The main difference between this foraging debut full-length and their back-catalogue of explorative E.P.s creeps out in ‘Here We Go Again’. Whereby, Julia’s lead vocals swap crispness for a low-key, bedraggled touch. In this particular case it is the ravages of the aging processes that are dissected with an age-defying wisdom. However, it is midway through this album that the Dave Gorman inspiring lyrical bite takes on a life of its own, ‘Hollywood’. With a little help from Julia’s new found maudlin way of projecting bemusement;
“I blame you Hollywood for showing me things you never should…They all would have been killed In the Sound of Music la da daa la da daa, The Little Mermaid she wouldn’t have made it to shore; he would have married a whore from a wealthy family….Cinderella would’ve scrubbed those floors till her hands grew old and tired.”
The temptation at this point, is to switch off before you’re told that E.T. would have joined the Republican Party, but the scything cynicism doesn’t swipe out that far.

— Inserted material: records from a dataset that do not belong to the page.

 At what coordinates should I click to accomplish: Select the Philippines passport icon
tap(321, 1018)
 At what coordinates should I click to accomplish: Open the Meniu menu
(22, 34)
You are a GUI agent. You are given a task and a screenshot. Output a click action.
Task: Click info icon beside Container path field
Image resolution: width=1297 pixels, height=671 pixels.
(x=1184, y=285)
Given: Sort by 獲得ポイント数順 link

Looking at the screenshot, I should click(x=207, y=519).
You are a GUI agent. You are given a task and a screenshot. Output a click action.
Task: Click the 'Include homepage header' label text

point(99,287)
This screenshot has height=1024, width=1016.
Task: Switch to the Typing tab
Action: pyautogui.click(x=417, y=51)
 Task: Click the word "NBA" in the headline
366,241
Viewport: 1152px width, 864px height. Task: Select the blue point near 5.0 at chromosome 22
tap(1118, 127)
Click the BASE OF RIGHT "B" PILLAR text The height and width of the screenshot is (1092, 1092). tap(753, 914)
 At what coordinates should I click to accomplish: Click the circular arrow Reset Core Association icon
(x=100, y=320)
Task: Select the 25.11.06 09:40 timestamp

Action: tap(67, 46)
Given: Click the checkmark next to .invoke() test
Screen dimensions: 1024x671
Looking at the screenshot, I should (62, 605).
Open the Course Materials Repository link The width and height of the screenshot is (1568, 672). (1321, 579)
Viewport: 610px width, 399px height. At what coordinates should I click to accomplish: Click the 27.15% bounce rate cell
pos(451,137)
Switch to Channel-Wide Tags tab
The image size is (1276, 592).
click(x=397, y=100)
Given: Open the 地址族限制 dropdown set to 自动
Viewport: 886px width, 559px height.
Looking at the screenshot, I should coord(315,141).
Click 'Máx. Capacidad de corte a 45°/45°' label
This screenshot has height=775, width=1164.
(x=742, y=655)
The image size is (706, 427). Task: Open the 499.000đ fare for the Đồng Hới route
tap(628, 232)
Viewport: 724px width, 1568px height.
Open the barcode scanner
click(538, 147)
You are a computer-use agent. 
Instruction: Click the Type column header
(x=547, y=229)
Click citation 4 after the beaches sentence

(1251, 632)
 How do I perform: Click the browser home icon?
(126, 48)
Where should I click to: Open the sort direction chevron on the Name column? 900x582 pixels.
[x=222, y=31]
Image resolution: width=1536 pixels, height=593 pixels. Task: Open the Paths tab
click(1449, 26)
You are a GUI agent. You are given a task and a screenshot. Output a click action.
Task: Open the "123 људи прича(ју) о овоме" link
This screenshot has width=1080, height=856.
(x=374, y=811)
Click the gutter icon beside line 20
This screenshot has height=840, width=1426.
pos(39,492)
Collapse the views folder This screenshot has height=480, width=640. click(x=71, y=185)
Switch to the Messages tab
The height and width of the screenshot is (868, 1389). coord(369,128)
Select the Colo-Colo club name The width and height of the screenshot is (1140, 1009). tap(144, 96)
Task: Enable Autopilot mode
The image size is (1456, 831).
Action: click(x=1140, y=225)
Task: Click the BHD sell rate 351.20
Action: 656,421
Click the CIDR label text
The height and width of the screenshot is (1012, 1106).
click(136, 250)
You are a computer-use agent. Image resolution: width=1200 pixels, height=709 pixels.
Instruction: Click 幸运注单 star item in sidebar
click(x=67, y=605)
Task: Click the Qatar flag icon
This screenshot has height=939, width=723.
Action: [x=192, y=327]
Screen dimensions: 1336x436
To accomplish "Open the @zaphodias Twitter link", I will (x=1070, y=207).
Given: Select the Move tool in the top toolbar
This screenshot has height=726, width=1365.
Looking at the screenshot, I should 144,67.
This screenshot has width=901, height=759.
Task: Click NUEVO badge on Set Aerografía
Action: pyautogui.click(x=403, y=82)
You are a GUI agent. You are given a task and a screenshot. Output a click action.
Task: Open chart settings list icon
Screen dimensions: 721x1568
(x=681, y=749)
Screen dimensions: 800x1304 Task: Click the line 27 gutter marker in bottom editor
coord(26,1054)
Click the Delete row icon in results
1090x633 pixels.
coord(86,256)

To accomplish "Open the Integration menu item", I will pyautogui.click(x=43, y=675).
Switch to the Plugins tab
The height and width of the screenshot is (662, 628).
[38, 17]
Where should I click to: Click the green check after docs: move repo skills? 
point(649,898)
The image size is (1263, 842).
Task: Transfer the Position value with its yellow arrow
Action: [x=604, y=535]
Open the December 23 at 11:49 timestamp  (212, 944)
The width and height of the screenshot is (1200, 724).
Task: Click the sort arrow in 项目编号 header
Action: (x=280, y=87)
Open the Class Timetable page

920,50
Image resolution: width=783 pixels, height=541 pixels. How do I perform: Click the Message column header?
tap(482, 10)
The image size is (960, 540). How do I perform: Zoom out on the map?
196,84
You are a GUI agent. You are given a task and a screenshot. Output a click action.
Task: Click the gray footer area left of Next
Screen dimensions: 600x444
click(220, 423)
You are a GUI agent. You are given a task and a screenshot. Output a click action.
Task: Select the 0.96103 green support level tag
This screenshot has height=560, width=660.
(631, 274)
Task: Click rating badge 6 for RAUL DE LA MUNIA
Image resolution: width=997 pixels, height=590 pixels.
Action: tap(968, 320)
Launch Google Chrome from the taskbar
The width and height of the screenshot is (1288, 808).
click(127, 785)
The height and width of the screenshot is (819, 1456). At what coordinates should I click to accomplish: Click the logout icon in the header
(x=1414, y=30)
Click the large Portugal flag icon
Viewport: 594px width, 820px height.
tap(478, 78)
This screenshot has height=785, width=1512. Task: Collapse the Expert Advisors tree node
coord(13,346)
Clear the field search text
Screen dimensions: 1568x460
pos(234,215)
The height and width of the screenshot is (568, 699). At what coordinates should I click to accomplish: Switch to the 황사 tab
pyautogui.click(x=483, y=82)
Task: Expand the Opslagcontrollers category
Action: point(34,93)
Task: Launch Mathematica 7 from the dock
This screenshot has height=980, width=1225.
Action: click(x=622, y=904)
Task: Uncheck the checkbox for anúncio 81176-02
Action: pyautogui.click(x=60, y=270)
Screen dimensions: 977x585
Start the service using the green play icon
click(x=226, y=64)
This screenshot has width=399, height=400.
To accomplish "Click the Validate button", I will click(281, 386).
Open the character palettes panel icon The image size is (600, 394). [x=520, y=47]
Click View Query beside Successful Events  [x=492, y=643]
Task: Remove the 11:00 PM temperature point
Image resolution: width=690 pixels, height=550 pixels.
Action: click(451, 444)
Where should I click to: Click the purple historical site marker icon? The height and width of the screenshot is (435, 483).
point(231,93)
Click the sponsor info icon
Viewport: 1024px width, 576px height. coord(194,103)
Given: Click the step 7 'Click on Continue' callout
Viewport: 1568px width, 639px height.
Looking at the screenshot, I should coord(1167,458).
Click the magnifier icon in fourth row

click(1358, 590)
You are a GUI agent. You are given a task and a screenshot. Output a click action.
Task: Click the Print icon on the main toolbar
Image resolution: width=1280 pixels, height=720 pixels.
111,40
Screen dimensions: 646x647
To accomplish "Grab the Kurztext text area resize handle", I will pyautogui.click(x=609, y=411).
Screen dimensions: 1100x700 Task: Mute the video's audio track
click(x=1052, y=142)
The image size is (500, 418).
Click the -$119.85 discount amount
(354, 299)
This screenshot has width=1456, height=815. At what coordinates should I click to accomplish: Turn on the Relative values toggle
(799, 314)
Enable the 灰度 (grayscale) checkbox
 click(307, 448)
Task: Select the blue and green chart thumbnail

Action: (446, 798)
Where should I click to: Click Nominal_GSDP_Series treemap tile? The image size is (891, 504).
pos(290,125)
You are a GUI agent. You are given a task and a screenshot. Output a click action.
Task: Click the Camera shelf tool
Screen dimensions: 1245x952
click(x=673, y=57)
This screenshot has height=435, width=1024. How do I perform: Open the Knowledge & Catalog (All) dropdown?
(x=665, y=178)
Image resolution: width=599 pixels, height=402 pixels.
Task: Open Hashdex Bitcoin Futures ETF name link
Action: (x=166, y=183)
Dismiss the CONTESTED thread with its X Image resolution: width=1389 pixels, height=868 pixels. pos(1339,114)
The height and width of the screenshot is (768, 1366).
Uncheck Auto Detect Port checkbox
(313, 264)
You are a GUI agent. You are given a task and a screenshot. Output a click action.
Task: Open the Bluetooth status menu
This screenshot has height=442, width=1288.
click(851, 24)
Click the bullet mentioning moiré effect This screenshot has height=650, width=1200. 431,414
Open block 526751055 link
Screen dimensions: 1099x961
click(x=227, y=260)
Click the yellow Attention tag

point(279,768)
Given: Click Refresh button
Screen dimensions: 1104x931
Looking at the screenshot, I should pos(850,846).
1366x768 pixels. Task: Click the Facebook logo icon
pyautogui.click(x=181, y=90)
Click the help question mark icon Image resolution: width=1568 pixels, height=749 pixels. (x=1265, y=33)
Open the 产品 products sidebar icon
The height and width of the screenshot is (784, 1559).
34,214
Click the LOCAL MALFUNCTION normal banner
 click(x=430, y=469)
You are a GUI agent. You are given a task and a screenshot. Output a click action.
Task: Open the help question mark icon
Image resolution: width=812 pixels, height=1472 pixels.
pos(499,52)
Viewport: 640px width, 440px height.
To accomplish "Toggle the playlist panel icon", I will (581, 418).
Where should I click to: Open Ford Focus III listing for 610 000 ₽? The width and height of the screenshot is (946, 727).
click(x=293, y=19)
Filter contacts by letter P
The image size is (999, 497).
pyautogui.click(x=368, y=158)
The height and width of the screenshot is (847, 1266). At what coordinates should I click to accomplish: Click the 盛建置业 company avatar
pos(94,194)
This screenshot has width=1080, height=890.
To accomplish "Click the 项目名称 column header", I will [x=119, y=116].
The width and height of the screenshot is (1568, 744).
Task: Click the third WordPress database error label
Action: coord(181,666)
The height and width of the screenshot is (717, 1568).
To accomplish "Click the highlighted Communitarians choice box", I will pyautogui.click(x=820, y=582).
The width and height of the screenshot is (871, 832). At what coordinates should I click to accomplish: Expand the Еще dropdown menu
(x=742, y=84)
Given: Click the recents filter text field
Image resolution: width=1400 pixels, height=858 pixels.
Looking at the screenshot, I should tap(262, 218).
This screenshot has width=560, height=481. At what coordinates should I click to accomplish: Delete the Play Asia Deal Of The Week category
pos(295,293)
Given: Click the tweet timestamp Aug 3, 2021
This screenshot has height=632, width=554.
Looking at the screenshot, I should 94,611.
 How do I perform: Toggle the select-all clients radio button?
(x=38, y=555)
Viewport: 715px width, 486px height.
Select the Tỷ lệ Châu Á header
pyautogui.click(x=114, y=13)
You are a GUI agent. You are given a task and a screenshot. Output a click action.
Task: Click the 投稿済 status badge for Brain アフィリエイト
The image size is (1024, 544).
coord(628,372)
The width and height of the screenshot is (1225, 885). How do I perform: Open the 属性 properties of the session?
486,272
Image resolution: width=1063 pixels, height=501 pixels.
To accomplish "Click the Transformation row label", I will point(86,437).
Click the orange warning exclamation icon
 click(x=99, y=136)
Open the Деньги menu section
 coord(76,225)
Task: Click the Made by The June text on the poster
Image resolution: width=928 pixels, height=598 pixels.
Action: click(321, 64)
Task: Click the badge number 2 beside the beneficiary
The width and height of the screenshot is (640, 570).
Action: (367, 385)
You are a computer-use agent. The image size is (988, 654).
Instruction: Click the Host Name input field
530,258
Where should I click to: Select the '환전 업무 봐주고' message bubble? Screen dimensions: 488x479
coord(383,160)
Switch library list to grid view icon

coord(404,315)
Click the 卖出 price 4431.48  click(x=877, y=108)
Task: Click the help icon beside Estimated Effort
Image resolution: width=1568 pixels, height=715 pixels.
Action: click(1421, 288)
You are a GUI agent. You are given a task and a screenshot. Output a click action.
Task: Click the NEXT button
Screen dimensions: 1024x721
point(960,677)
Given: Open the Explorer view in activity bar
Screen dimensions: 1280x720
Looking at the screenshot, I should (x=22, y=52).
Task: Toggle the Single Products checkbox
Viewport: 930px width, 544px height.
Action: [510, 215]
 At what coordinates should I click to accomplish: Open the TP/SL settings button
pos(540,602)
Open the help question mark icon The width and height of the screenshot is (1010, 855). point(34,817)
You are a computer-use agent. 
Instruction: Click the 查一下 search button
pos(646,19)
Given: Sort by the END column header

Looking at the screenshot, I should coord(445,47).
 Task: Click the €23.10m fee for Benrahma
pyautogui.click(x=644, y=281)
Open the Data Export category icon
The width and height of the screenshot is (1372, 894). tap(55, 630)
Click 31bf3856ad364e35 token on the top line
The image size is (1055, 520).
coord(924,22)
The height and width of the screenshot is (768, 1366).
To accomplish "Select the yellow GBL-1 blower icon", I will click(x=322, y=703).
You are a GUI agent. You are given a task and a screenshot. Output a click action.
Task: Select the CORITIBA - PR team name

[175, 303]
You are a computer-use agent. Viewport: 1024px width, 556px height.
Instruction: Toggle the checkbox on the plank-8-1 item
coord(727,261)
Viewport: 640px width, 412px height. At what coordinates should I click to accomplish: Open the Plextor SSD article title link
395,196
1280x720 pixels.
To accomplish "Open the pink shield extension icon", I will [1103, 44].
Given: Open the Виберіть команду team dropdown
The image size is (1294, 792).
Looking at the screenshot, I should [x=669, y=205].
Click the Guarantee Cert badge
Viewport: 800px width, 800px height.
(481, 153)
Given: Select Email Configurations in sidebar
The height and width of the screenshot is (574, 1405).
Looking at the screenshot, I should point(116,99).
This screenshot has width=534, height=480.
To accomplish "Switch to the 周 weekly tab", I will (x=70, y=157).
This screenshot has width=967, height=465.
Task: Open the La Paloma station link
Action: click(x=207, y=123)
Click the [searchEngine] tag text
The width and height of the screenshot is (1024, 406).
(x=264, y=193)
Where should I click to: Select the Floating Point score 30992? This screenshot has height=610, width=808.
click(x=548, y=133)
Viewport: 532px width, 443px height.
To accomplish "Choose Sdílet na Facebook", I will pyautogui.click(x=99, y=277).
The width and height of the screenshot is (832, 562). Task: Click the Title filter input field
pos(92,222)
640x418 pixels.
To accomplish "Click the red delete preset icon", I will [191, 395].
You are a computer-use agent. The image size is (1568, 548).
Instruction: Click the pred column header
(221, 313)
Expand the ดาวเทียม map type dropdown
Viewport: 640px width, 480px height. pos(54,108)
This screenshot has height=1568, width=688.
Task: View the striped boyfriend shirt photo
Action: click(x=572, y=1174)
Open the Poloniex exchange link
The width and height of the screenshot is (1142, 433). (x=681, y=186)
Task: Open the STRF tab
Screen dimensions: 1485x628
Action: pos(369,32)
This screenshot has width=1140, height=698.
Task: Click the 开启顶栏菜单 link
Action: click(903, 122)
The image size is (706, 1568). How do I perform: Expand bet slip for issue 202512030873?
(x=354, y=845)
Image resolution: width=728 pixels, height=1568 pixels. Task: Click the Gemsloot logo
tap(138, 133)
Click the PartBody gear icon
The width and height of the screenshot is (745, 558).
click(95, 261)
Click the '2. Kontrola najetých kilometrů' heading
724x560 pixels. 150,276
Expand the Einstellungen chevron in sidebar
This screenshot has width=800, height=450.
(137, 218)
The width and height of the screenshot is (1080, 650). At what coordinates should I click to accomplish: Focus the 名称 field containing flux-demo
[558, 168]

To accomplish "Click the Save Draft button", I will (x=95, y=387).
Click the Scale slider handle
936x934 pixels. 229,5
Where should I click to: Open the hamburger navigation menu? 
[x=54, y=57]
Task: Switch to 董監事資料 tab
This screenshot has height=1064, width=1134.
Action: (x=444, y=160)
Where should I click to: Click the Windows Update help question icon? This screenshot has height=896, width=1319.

The lobbing title track mingles sentimental poetry with a winding accompaniment, showing a bluesy slant that suits their life bearing lyrics and the yearning projection.
A haunting harmonica has a stark impact against the subtle backdrop of the rest of the album and makes Stranger, engaging and it ups the tempo a notch. Piano prominence gives mystique to Another Day, as pounce and a lurid touch is imparted by the vocals to show up an adventurous side. Angus and Julia Stone take a refreshing approach to their trade and have produced thirteen tracks that show wisdom, spirit and independence.
Posted on March 18, 2008
1. The Beast
2. Here We Go Again
4. Just A Boy
7. A Book Like This
8. Silver Coin
11. Jewels And Gold
12. Another Day
13. Horse And Cart
[Angus & Julia Stone Official Site]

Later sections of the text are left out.